And there are sunrises and sunsets, and the world keeps on. And people go by, and weddings and baptisms and deaths, more deaths. Cassian becomes old, for the first time in his life. One day, he recognizes the girl he once kidnapped and tried to kill, the kid-sister of the earl, in the papers, now all grown into a sad sort of beauty, sad even on her wedding day, keeping other people's promises. And it's strange that their paths cross, and he knows that she, like him, is waiting for a return that will not happen. 

And he wonders if the boy-earl would have gone to his own death so willingly if he knew what his kid-sister would become in his absence.

He cleans, he tidies, he sows, God reaps. 

He clears, he plants, he tends, God reaps.

He builds, he mends, he sweeps, and still, still—.

And just like that, a lifetime is gone, strung together by a collection of littler lifetimes.

And Jezabel, as always, has not given Cassian a sign that he's alright, although Cassian doesn't know why he thought he'd get such consideration. 

He lets the wild bunnies creep along the headstone, here in the woods where human voices do not carry. Then he lies down beside it, his back dampening from the rotting leaves. 

It's quiet here. 

Something stumbles out of the overgrowth. Cassian raises himself on an elbow in bemusement. It's a poor half-grown stray, a cat with a tuff of fur missing from its foreleg, as if someone had burned it with a cigarette. And just like that, he can hear Jezabel giving him a furious diatribe about the sinfulness of the human race, 

He knows it's just luck that this creature made its way to him, but from the right angle, luck can look a lot like fate. 

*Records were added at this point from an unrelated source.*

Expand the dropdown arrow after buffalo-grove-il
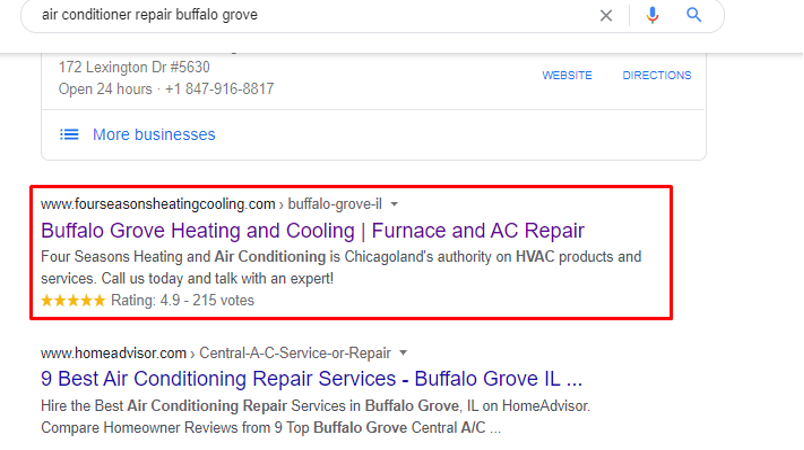This screenshot has height=450, width=804. pos(394,204)
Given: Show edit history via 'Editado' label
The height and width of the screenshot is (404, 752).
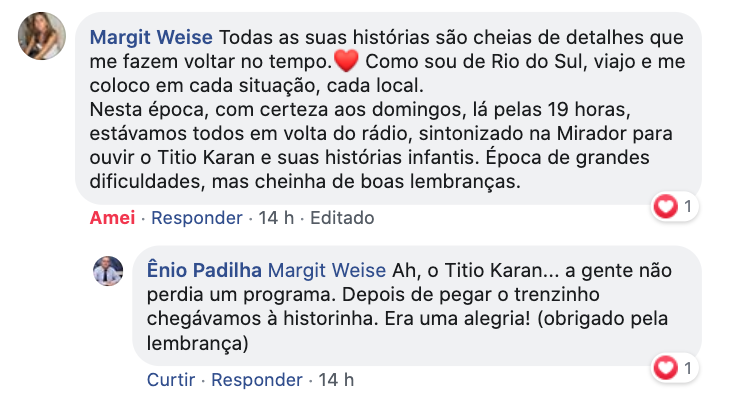Looking at the screenshot, I should point(341,218).
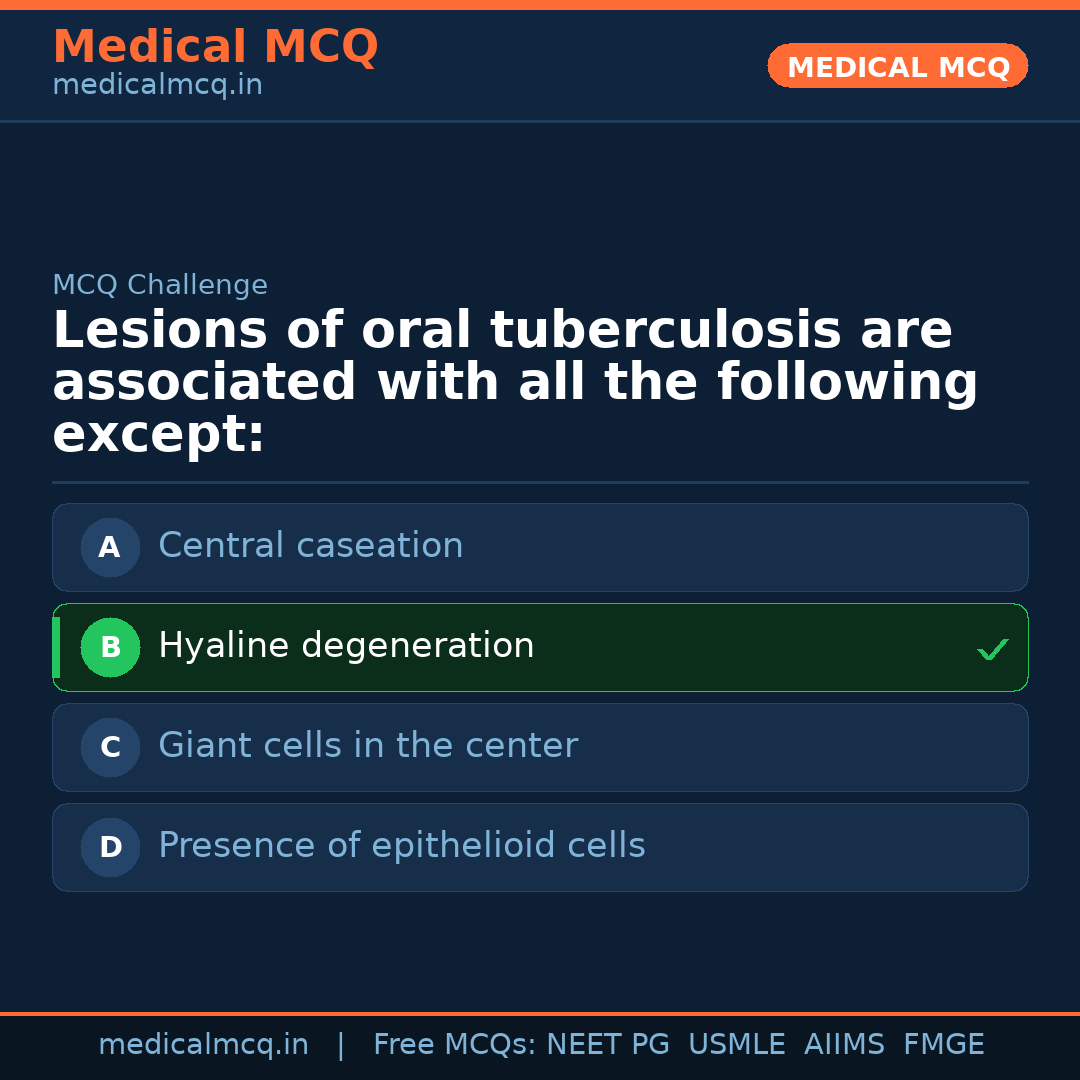Click the B letter circle icon

click(110, 647)
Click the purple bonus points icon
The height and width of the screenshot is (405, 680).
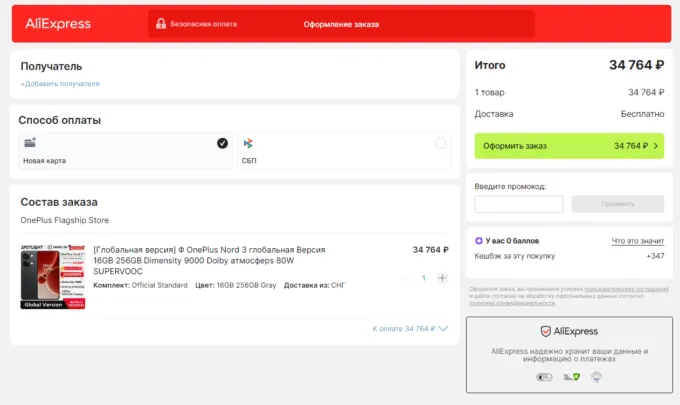pyautogui.click(x=479, y=240)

Cassian crouches beside it, fishing in his pocket for some appeasement. He finds a broken length of twine and dangles it in front of the newcomer. It hesitates, wary of him, but then lunges for the string, forgetting itself, a kitten again. 

It's not Jezabel. 

It's a new life.

And he hopes that where ever Jezabel is, that there is some measure of peace. His heart aches in that thought, because the ache never went away. But he offers a few pats to the cat all the same. 

"Why don't you come back with me?" he says.

It purrs, rubbing against him. 

Cassian forgets about his guilt sometimes. 

**Author's Note:**

> Cassian feels just hit me like a wrench to the heart. This came out of a prompt by hidoimurasaki about Cassian and "at the edge of consciousness". And I loosely interpreted that because that's what I do. Thank you for reading. I hope you're not too sad now.


End file.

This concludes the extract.